▸ EXERCISE INSTRUCTIONS: Reproduce the rows word for word, starting from the first row and ending with the line that contains "click(x=1388, y=95)", including that line.

[start MATERIALS PROVIDED]

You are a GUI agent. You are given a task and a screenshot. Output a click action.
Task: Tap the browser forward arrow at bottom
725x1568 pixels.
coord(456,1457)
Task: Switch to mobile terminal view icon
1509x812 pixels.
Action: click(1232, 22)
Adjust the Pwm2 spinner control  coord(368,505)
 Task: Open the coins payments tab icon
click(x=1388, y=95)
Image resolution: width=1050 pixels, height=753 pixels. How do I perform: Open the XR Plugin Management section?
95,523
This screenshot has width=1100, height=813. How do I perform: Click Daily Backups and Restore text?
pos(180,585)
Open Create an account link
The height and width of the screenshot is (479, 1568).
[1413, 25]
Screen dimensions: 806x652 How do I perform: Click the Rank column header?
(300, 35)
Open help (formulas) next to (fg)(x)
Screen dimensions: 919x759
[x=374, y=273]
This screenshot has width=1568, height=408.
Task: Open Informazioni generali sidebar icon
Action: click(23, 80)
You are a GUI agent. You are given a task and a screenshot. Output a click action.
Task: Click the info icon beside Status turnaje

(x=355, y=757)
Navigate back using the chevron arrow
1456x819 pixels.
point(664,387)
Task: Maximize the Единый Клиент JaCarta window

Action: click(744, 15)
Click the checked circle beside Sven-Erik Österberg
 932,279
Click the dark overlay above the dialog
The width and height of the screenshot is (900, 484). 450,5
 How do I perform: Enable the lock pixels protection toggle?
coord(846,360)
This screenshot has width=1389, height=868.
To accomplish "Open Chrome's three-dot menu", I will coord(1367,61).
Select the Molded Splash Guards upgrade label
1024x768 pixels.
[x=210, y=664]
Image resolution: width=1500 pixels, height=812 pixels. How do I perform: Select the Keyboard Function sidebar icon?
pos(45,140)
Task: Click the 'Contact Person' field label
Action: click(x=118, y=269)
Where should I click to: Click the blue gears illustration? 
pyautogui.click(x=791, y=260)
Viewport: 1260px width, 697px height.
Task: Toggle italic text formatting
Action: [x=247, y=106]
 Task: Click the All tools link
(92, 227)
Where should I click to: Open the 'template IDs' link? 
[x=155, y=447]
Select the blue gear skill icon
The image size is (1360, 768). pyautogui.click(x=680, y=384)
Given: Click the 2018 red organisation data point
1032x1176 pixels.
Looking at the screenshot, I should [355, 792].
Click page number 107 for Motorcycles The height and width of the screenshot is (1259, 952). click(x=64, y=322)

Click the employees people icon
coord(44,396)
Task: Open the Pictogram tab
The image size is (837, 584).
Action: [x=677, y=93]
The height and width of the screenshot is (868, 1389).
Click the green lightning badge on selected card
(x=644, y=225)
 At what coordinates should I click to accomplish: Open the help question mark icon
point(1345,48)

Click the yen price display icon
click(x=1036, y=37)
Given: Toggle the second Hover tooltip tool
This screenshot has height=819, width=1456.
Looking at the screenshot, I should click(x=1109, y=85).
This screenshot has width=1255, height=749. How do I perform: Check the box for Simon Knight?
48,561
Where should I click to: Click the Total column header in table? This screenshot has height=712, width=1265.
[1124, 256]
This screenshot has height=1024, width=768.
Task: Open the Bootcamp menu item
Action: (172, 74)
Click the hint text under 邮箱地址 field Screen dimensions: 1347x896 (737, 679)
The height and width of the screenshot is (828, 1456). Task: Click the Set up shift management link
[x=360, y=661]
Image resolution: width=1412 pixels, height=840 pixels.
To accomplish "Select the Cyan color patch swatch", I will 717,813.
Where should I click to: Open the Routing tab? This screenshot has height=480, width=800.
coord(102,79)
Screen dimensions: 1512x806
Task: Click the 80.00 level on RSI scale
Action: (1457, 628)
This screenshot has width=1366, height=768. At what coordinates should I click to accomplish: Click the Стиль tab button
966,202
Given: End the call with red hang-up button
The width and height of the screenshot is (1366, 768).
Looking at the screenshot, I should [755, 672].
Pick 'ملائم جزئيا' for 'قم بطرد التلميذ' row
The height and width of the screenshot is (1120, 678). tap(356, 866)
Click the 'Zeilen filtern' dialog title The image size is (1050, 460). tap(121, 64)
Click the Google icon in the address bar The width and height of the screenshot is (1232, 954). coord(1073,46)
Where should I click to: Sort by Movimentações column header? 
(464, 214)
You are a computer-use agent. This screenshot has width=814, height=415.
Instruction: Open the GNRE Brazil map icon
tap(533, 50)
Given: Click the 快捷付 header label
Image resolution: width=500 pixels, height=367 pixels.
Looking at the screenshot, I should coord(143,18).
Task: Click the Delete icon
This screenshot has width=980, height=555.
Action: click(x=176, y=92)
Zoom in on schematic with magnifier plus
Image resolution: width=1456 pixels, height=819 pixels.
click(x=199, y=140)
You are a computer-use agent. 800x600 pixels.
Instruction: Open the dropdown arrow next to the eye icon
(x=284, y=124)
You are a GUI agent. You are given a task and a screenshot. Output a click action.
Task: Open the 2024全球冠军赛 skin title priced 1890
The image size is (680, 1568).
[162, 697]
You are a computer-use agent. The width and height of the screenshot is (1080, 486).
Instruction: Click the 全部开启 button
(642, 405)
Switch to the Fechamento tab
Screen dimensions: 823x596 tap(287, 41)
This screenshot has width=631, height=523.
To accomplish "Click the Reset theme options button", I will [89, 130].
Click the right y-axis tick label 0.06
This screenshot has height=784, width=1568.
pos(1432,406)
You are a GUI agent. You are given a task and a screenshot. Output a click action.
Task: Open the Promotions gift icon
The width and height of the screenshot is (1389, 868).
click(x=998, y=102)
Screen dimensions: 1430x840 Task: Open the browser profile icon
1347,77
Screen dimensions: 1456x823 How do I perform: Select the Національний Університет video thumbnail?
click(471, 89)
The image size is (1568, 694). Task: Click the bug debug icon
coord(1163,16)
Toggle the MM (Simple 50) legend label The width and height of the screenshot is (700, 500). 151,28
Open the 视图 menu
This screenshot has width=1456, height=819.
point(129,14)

[end MATERIALS PROVIDED]

▸ WRITTEN ANSWER:
You are a GUI agent. You are given a task and a screenshot. Output a click action.
Task: Tap the browser forward arrow at bottom
725x1568 pixels.
coord(456,1457)
Task: Switch to mobile terminal view icon
1509x812 pixels.
Action: click(1232, 22)
Adjust the Pwm2 spinner control  coord(368,505)
 Task: Open the coins payments tab icon
click(x=1388, y=95)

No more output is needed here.